• Quoted text
· · · · ·

For each of the five following statements, indicate whether it is true or false, by justifying the answer. An unjustified answer is not taken into account. An absence of answer is not penalized.

1. We consider the function $f$ defined on the interval $]0; +\infty[$ by: $$f(x) = \ln(x) - x^2$$ Statement 1: $\lim_{x \to +\infty} f(x) = -\infty$.
   
2. We consider the differential equation $$(E): \quad -2y' + 3y = \sin x + 8\cos x$$ We consider the function $f$ defined on $\mathbb{R}$ by: $$f(x) = 2\cos x - \sin x$$ Statement 2: The function $f$ is a solution of the differential equation $(E)$.
   
3. We consider the function $g$ defined on the interval $]0; +\infty[$ by: $$g(x) = \ln(3x + 1) + 8$$ We consider the sequence $(u_n)$ defined by $u_0 = 25$ and for all natural integers $n$: $$u_{n+1} = g(u_n).$$ We admit that the sequence $(u_n)$ is strictly positive. Statement 3: The sequence $(u_n)$ is decreasing.

· · · · ·

• Provided material
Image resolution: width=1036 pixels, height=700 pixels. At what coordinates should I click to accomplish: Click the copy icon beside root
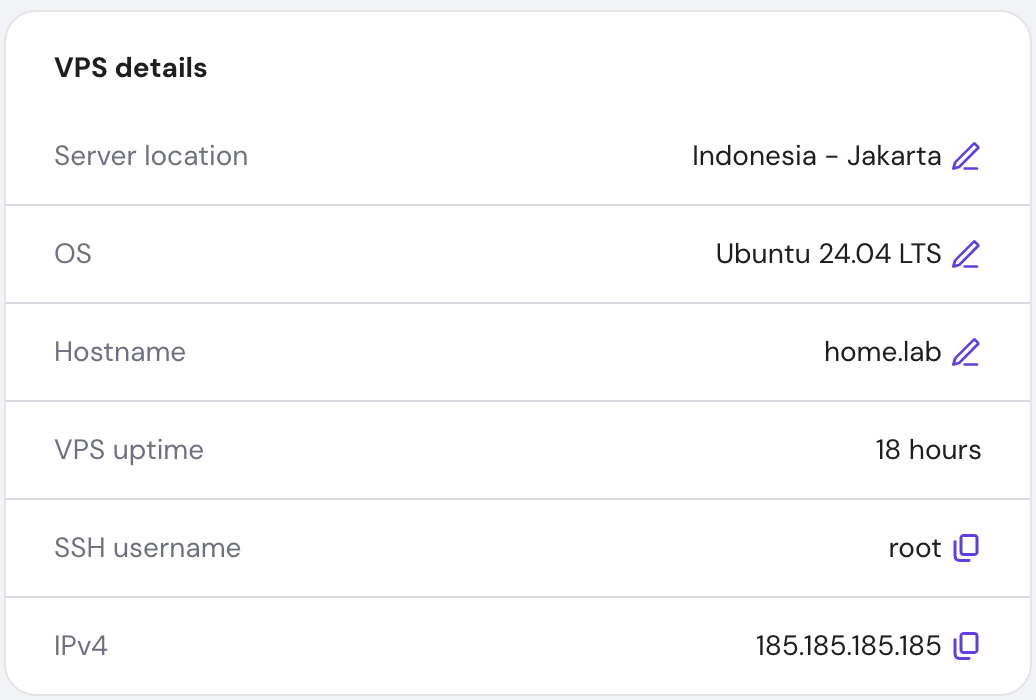pyautogui.click(x=966, y=548)
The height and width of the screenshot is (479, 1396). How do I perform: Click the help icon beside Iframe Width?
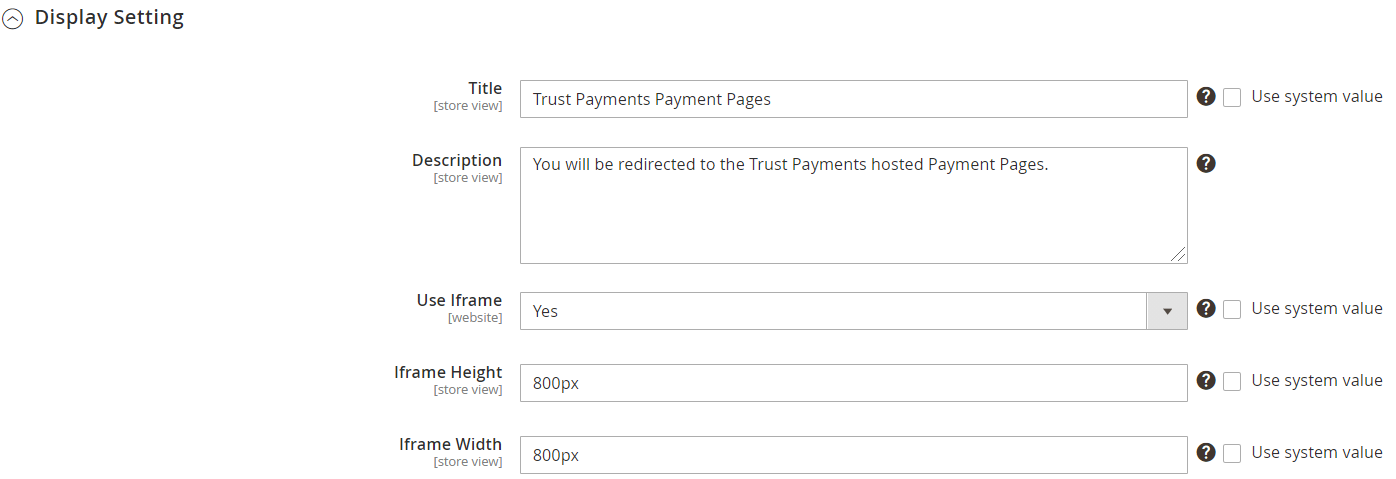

· · · · ·

• Exercise description
Pick up the true-or-false exercise on functions, differential equations and sequences after its last sentence, and continue writing it.

• Task answer
   
4. We consider an affine function $h$ defined on $\mathbb{R}$. We denote $k$ the function defined on $\mathbb{R}$ by $k(x) = x^4 + x^2 + h(x)$. Statement 4: The function $k$ is convex on $\mathbb{R}$.
   
5. An anagram of a word is the result of a permutation of the letters of that word. Example: the word BAC has 6 anagrams: $BAC, BCA, ABC, ACB, CAB, CBA$. Statement 5: The word EULER has 120 anagrams.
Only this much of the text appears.